• **Directions**:
Count the lines below that contain the word "computer", and reply with only that number.

• **Stored entries**:

▼

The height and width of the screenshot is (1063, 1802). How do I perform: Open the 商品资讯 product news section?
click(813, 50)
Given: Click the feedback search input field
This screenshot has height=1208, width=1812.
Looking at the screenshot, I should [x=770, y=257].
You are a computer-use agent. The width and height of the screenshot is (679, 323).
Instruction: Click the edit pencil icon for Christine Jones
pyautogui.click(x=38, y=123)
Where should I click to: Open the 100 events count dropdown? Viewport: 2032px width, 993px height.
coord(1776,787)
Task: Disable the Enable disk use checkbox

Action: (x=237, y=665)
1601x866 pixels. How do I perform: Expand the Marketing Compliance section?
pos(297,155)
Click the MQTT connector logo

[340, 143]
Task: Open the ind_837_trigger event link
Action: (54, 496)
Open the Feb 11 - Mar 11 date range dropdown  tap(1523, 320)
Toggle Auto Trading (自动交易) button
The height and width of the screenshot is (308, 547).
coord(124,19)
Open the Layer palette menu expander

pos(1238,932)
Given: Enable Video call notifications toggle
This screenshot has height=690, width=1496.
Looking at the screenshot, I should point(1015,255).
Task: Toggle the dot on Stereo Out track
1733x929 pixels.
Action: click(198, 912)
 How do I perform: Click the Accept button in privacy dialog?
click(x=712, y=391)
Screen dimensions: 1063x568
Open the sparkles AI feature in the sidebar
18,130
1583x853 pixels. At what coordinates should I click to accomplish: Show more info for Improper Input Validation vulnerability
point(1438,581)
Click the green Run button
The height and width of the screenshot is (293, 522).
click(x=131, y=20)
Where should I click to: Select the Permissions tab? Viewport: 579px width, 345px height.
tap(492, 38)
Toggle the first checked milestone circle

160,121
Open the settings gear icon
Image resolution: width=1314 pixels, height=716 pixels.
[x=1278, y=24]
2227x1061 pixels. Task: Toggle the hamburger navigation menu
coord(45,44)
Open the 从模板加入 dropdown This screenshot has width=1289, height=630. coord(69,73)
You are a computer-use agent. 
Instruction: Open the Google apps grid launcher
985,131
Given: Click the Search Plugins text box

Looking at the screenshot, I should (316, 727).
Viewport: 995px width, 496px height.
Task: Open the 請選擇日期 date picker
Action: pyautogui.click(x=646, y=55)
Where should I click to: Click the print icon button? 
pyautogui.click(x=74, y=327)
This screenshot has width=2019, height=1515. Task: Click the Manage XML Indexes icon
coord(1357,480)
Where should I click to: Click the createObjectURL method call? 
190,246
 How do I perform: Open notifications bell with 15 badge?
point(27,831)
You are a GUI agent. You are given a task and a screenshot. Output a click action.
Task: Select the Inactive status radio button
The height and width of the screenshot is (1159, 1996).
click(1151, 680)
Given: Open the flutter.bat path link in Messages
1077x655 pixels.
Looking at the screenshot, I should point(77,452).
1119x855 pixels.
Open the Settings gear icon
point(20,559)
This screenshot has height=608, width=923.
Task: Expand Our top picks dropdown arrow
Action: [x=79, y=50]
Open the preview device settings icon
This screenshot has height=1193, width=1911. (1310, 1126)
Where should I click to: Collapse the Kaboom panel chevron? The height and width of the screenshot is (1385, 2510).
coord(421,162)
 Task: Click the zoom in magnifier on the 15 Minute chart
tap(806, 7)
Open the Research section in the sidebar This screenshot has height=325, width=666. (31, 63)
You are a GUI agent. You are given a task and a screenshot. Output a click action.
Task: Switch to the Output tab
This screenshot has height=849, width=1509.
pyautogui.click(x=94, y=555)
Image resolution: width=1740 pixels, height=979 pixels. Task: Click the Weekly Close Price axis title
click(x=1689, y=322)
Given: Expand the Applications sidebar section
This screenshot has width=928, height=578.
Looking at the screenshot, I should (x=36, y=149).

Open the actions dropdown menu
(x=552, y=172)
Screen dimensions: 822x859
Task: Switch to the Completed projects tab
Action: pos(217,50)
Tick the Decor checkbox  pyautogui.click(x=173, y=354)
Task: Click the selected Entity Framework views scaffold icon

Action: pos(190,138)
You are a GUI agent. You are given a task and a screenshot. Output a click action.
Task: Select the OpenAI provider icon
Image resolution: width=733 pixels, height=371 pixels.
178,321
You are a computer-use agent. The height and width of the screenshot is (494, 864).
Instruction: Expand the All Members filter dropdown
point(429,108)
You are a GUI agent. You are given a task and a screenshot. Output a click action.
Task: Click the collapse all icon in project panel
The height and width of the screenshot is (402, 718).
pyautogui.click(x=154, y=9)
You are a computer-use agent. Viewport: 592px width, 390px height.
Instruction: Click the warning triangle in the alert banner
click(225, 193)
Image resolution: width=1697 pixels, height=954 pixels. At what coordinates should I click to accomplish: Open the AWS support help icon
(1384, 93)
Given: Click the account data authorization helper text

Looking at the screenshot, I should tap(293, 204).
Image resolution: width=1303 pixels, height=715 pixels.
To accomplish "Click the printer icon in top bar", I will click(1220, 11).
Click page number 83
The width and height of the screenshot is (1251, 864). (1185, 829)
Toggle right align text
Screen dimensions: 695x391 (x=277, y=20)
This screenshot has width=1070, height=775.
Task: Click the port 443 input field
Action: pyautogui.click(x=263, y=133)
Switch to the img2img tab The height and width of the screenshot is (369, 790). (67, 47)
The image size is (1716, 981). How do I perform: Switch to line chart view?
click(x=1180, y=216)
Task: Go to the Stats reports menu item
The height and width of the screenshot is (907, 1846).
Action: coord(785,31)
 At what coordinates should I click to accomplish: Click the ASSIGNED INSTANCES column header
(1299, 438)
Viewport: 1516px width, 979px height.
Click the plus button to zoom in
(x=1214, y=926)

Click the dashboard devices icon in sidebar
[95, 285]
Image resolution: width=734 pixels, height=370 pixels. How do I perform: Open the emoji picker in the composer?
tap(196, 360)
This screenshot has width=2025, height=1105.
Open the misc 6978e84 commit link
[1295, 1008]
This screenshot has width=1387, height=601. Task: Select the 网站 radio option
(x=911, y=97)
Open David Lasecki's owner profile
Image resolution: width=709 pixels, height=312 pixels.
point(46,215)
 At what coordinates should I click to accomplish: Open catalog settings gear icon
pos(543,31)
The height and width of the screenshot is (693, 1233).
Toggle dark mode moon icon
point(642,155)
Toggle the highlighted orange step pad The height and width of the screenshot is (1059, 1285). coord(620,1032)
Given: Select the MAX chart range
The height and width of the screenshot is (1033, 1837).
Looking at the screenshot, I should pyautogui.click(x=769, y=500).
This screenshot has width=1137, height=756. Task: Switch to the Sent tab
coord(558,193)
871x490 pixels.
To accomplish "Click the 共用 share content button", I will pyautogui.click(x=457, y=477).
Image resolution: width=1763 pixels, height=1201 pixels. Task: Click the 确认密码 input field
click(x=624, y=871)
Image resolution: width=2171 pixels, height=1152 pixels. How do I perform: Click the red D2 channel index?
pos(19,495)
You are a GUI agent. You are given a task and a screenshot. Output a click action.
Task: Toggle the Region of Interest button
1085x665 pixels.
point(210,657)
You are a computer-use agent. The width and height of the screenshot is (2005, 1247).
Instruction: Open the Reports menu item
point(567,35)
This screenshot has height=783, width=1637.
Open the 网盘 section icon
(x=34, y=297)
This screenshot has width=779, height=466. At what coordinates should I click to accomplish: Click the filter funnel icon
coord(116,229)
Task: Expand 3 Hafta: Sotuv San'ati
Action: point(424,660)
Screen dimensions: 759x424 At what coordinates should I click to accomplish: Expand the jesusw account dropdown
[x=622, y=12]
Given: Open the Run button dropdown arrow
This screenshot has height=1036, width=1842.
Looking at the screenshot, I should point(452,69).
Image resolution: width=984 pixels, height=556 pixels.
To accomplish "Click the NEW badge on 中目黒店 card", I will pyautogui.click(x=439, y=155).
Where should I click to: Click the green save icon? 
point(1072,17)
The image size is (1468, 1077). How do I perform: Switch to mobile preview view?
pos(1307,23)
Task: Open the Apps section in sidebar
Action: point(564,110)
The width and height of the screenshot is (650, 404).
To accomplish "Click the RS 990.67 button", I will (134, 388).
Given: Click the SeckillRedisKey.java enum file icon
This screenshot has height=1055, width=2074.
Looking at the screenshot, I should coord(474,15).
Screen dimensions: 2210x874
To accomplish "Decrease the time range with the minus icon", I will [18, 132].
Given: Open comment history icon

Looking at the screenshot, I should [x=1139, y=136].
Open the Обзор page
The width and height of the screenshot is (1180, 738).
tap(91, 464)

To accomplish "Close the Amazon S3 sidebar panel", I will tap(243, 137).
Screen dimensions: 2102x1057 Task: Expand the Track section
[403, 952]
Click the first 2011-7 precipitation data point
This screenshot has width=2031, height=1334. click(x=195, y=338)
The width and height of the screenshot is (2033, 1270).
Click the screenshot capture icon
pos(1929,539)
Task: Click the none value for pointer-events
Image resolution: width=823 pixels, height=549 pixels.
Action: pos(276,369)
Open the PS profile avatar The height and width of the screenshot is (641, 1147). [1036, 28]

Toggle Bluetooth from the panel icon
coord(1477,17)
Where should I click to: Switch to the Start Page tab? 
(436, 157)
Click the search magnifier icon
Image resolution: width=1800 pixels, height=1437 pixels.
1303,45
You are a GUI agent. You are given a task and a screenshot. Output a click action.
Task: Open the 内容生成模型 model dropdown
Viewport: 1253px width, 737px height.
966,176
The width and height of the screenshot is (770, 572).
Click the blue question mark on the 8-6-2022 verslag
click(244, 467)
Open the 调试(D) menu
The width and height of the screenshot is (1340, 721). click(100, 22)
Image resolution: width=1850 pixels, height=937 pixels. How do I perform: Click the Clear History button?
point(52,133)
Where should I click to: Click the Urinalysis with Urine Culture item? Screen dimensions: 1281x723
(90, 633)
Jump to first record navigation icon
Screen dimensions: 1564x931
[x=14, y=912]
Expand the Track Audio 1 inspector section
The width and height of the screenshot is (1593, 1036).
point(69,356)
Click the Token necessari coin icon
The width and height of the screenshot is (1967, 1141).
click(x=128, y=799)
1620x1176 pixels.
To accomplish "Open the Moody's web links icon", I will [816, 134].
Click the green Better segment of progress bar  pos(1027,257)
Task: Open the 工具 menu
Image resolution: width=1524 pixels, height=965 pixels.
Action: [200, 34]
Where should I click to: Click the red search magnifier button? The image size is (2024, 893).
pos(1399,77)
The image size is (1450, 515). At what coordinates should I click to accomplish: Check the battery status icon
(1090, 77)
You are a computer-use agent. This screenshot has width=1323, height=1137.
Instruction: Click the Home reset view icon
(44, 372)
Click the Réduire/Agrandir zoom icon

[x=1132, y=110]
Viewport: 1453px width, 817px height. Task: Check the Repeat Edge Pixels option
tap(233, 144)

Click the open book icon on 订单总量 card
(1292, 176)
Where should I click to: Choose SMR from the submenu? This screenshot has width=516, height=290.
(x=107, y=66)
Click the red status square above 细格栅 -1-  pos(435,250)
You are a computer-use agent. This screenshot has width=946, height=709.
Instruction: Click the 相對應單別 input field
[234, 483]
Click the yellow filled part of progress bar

▲

• **Answer box**:
7